Le Campus se meurt faute de Responsables et de vision d'ensemble. Misère de la légitimité au CHCL | Par Edelyn Dorismond
Depuis quelques semaines le Campus de Limonade connait un
temps d'arrêt marqué par un bras de fer entre le Conseil de Gestion et quelques
étudiants autour de la question de la baisse du prix de la restauration.
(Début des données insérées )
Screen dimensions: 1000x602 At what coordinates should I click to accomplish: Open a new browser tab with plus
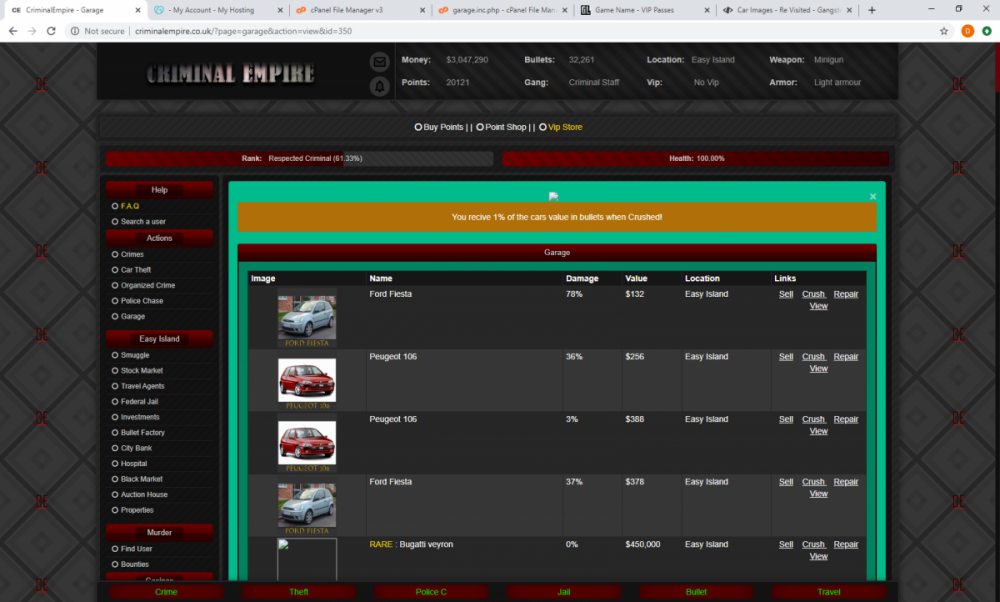tap(872, 10)
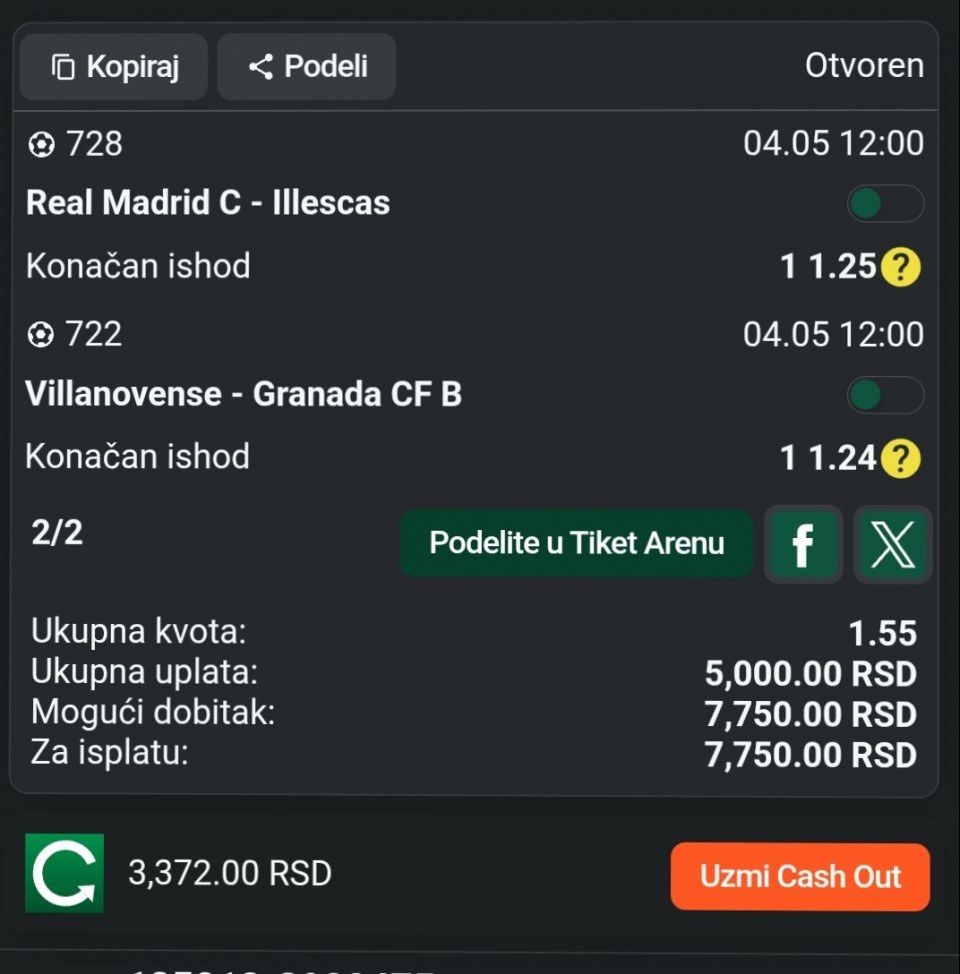Click the green Cash Out refresh icon

pos(65,873)
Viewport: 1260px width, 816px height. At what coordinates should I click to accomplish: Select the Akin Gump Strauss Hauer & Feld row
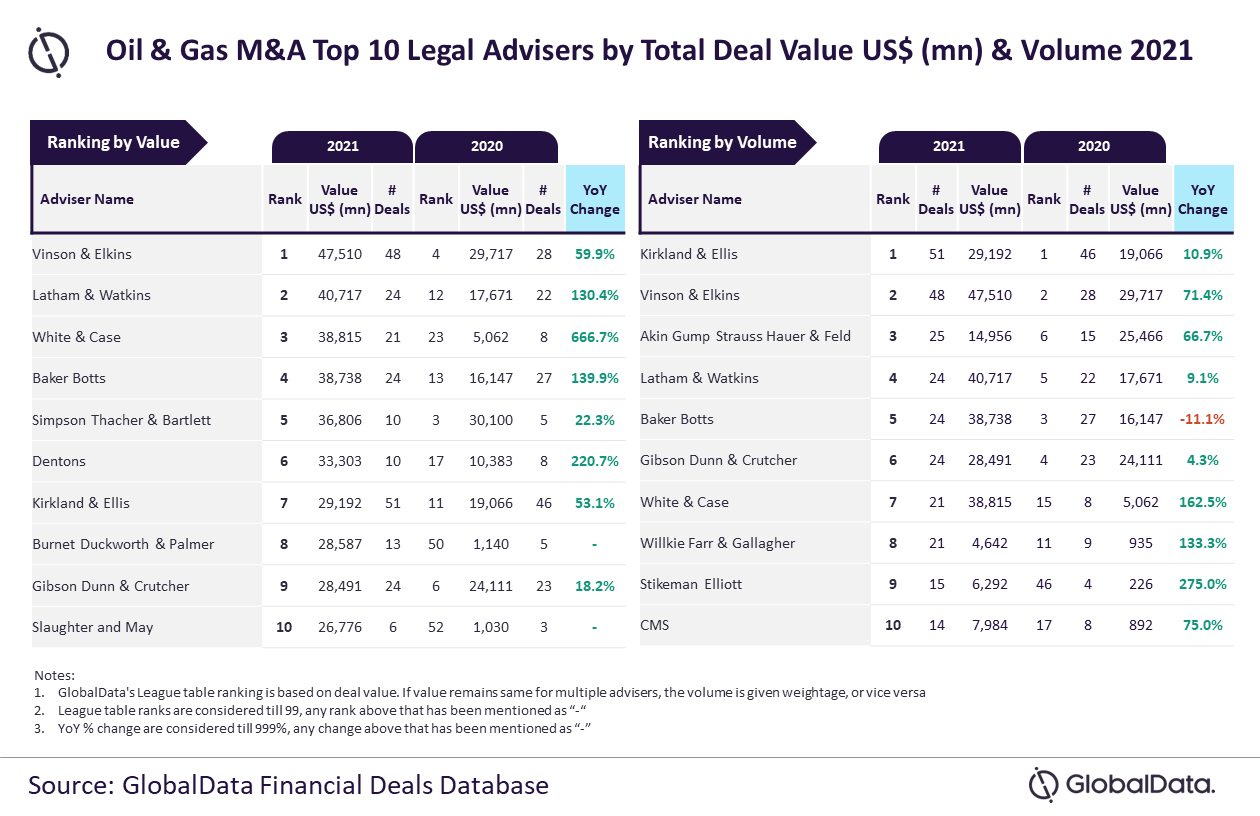(x=936, y=336)
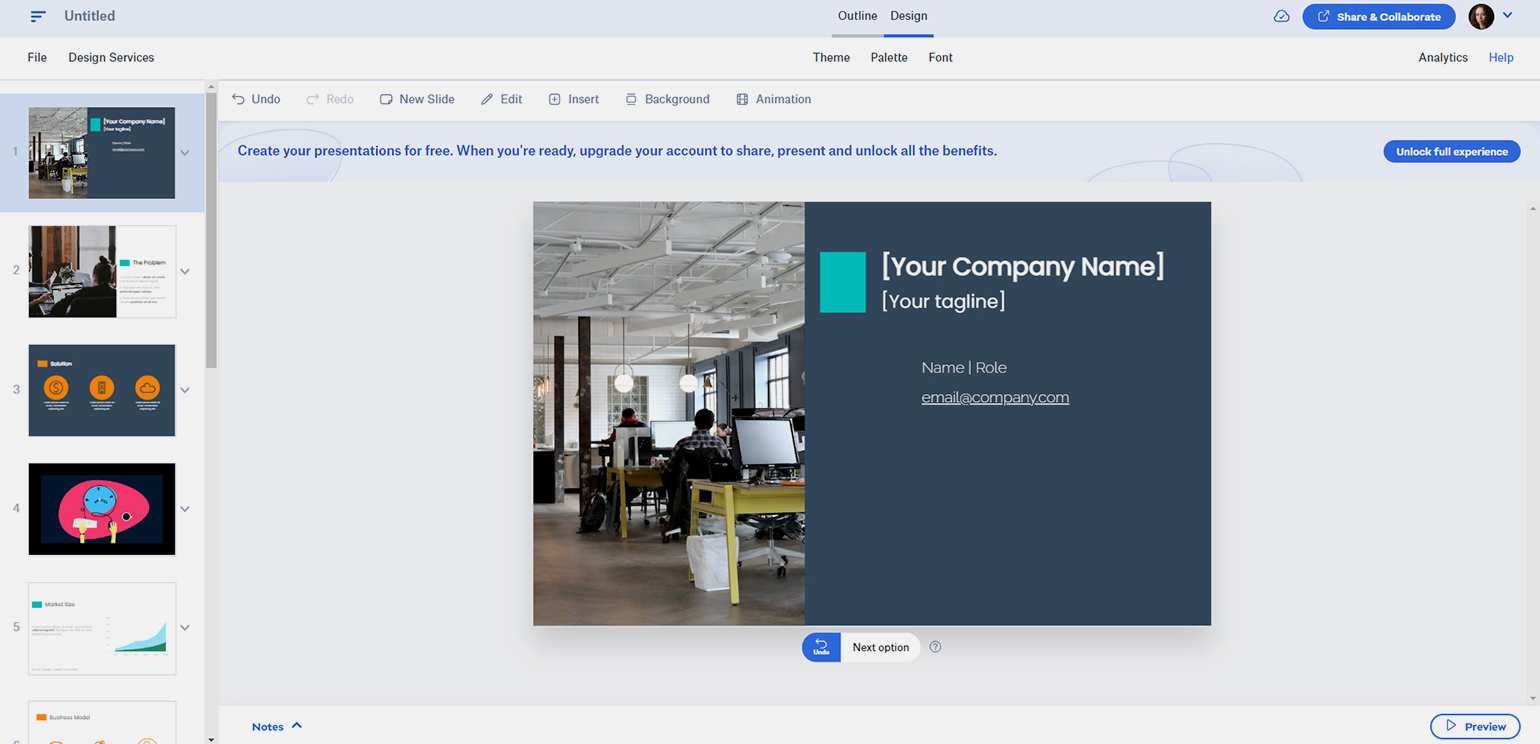Open the Animation tool
The width and height of the screenshot is (1540, 744).
773,99

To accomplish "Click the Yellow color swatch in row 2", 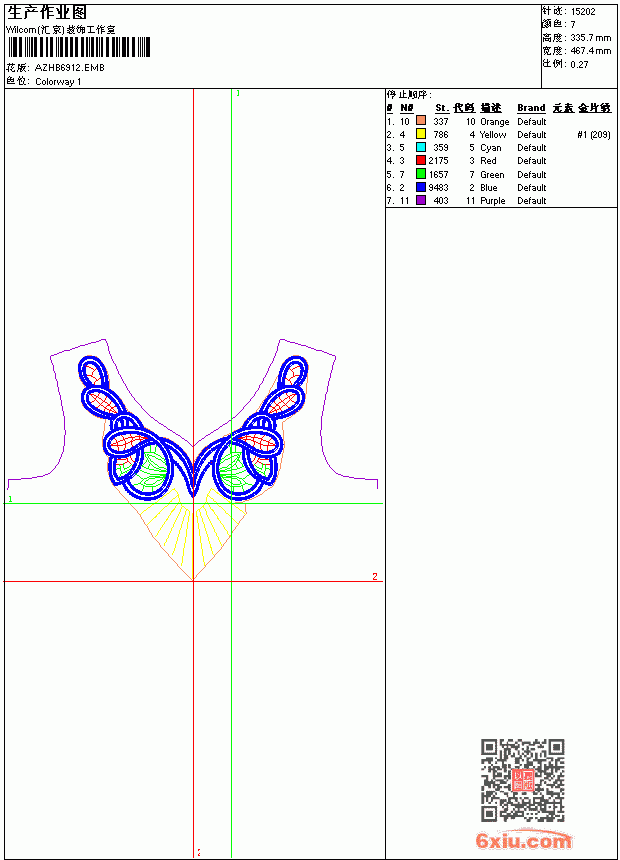I will point(421,134).
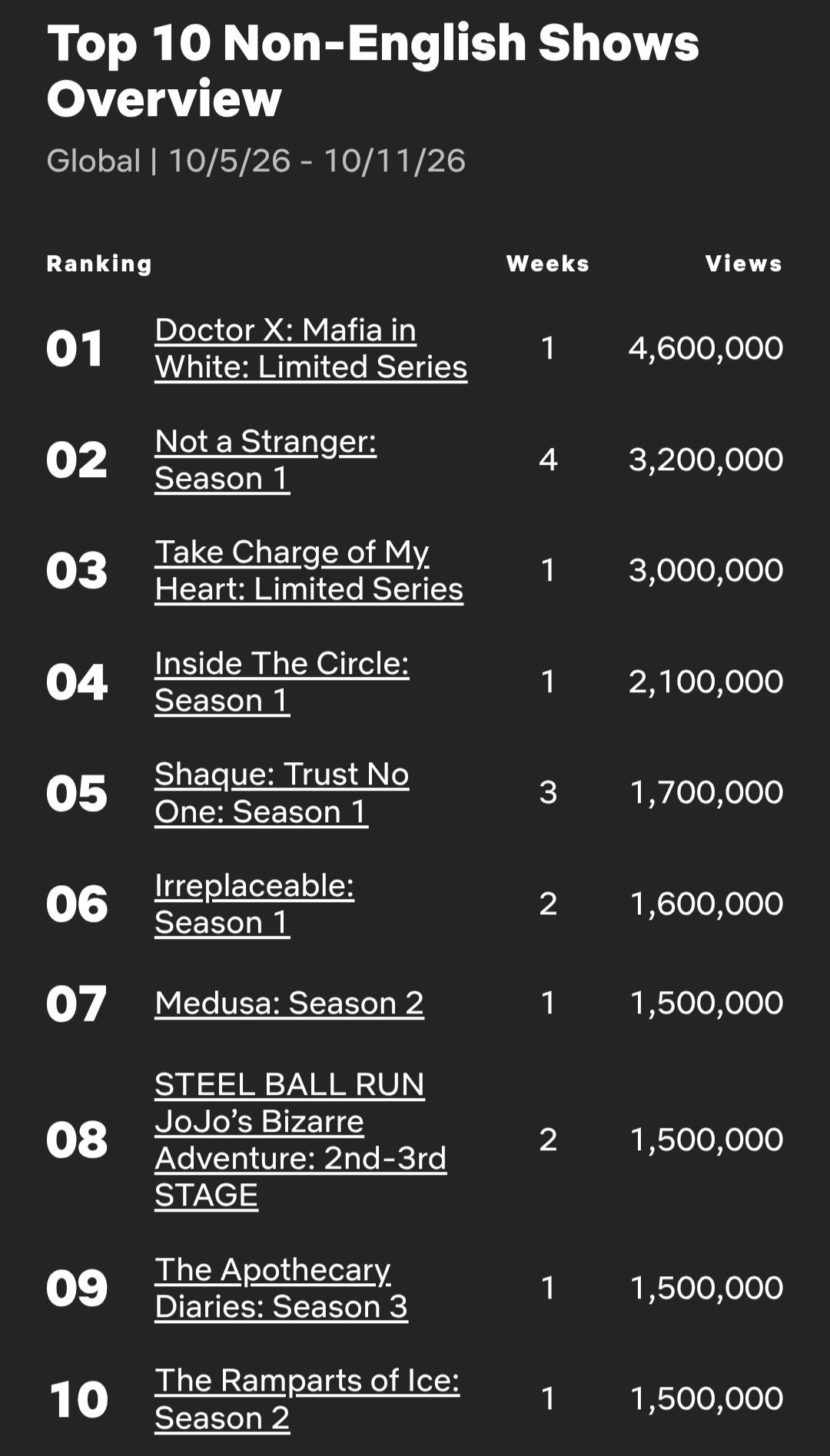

Forts de leur revendication ces étudiants, déroutant les négociations en cours,
ont fait irruption à la cafétéria, se sont servis et ont distribué à la grande
surprise des employés, de la nourriture à bon nombre d'autres étudiants. Il est
clair qu'un tel agissement ne saurait être toléré, puisqu'il est posé contre le
bon fonctionnement du Campus et contrevient à un principe important dans toute
négociation: celui de la crédibilité de l'interlocuteur, lequel exige d'épuiser
toutes les perspectives promises par le dialogue avant de passer à une autre
étape de la revendication. En d'autres termes, du moment que l'on accepte de
discuter, il devient impératif d'arriver au terme de la discussion moyennant
une rupture annoncée et assumée donnant lieu à d'autres agissements. Or dans le
cas des discussions entre le Conseil et les étudiants, aucune suspension des
discussions n'a été avancée lorsque les étudiants ont investi la cafétéria pour
distribuer de la nourriture à qui en voulait. Dès le début j'ai condamné vigoureusement
cet acte et ai compris qu'il est nécessaire de le sanctionner.
Pourtant une certaine rumeur circule faisant état de mon
soutien à ce dérapage. Il paraît que je soutienne financièrement le «mouvement»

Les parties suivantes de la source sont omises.